— Стоит, — согласился Рогачев. Ему нравится деловой настрой Ивана и не нравилось, что в деле пока нет никакой ясности.
Могли у Котенева и Лушина потребовать дани, зная об их темных делах? А те ответили вымогателям отказом. Ну, и завертелось — начали с угроз, а дошло до стрельбы. Могли прижать дельцов конкуренты, а пострадавшие не заинтересованы в разглашении своих дел, чтобы не связываться с органами милиции и не объяснять, откуда у них такие средства. Иван рассказывал, что убитый родственник Лушина был весьма крепким физически человеком — не пригласил ли его Александр Петрович для обороны от возможного нападения? Но тогда получается, что Лужин знал, что к нему могут прийти. Откуда он мог узнать, от кого? Только от Котенева, если у того уже были «визитеры».

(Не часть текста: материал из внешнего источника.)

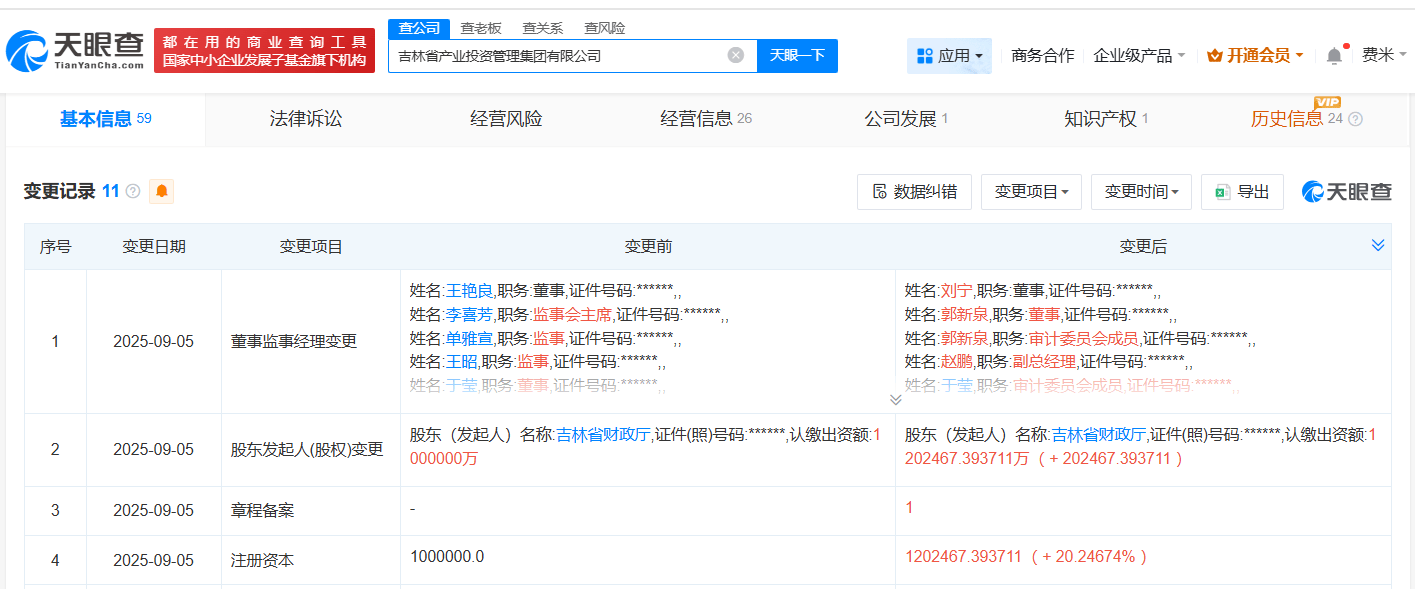1415x589 pixels.
Task: Export records with the 导出 button
Action: (1242, 192)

Затрещал телефон. Сняв трубку, Алексей Семенович привычно назвался и ответил, подавляя раздражение:
— Пока ничем порадовать не могу. Работаем, — сделав знак Купцову, чтобы он задержался, продолжил: — Нет… Я все прекрасно понимаю. Но поймите и вы. В стране каждые полчаса совершается умышленное убийство, а мы работаем все в том же составе. Нет, я называю среднестатистические данные, а не конкретно по городу. Я доложу, как только появятся обнадеживающие результаты. — Положив трубку, он повернулся к Ивану: — Слыхал? Звонят с самых верхов, погоняют. Как будто я не понимаю: время идет — результатов нет.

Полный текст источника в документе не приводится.